IN THE UTAH COURT OF APPEALS

----ooOoo----



Julia V. Whetman, Plaintiff and Appellee, 

v. 

John D. Whetman, Defendant and Appellant. 


Case No. 971642-CA


F I L E D (October 8, 1998)   -----  

Second District, Farmington Department

The Honorable Glen R. Dawson

Attorneys: G. Scott Jensen, Ogden, for Appellant

Tom D. Branch, Salt Lake City, for Appellee -----  

Before Judges Billings, Greenwood, and Jackson.

PER CURIAM:

Appellant challenges the district court's equal division between the parties of the sole marital asset. Appellant asserts that the court should have awarded the entire asset to him because he had brought the asset into the marriage and had never intended to give Appellee half the equity in the asset, despite the fact that he had quitclaimed a half interest to her during the marriage. We affirm.

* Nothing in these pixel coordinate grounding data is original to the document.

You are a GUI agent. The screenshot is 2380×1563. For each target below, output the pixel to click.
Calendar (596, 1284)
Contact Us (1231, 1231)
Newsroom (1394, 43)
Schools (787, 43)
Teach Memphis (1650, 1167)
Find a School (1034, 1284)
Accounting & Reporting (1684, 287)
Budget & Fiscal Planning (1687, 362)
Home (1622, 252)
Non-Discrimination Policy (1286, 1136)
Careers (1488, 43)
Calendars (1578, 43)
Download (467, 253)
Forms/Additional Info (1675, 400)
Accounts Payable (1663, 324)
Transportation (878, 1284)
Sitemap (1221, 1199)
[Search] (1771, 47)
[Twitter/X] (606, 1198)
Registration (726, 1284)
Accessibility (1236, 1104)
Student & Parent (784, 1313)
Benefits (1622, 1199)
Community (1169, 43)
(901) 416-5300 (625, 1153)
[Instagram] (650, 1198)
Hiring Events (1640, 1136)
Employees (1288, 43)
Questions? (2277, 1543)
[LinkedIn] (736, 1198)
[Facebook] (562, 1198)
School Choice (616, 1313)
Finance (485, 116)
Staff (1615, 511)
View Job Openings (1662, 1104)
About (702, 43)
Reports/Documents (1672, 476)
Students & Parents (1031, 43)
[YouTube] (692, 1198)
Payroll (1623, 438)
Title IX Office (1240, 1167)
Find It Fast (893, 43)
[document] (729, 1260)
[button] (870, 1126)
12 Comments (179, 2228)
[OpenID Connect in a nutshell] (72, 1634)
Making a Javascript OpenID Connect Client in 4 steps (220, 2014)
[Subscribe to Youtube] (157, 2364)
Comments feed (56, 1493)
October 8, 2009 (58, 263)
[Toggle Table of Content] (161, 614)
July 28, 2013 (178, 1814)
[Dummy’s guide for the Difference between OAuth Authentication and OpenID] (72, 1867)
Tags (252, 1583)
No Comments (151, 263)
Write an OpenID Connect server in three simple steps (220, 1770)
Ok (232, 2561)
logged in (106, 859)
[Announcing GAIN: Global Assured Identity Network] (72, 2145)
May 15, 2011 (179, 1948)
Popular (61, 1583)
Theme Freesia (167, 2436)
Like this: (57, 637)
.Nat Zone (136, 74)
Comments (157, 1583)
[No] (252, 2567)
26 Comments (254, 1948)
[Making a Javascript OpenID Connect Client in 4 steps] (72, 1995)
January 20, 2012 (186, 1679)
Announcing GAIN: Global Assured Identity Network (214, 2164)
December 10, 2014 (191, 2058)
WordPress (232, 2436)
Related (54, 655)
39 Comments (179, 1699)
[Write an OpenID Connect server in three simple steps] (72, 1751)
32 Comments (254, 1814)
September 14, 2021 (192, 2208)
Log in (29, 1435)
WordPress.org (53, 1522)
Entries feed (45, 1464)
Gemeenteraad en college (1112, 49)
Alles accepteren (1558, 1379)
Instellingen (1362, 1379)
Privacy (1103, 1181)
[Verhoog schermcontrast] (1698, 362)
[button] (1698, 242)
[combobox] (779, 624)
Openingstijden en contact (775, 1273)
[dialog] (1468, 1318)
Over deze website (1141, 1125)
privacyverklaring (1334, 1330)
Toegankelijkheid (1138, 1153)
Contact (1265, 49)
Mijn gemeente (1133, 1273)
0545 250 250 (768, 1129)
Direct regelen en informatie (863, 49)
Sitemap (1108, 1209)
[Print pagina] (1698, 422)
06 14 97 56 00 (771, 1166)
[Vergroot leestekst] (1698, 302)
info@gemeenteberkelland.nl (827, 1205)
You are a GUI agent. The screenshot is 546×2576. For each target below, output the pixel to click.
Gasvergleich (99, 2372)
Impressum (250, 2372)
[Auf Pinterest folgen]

A district court's property division is reviewed under an abuse of discretion standard. Endrody v. Endrody, 914 P.2d 1166, 1168-69 (Utah Ct. App. 1996). There is no fixed formula upon which to determine a division of property in a divorce action, and the trial court has considerable latitude in adjusting financial and property interests and its actions are entitled to a presumption of validity. Shepherd v. Shepherd, 876 P.2d 429, 433 (Utah Ct. App. 1994). This court will not disturb the trial court's decision unless it is clearly unjust or a clear abuse of discretion. Id.

The appropriate treatment of property brought into the marriage varies from case to case. Newmeyer v. Newmeyer, 745 P.2d 1276, 1277 (Utah 1987). In appropriate circumstances, a party may be awarded property which the other spouse brought into the marriage. Naranjo v. Naranjo, 751 P.2d 1144, 1147 (Utah Ct. App. 1988). The overriding concern is that the division be equitable, i.e., fairly divided in light of the contributions during the marriage and circumstances at divorce. Newmeyer, 745 P.2d at 1278. When acting as a trier of fact, the trial court is entitled to give conflicting testimony whatever weight it deems appropriate. Id.

Rather than adequately marshal the evidence and demonstrate that the district court abused its discretion in light thereof, the Appellant selectively presents testimony he claims supports his argument and attempts to persuade this court to retry the case, and substitute its opinion for the trial court's. We decline. An appellant "may not simply reargue its position based on selective excerpts of evidence presented to the trial court." Promax Dev. Corp. v. Mattson, 943 P.2d 247, 255 (Utah Ct. App. 1997).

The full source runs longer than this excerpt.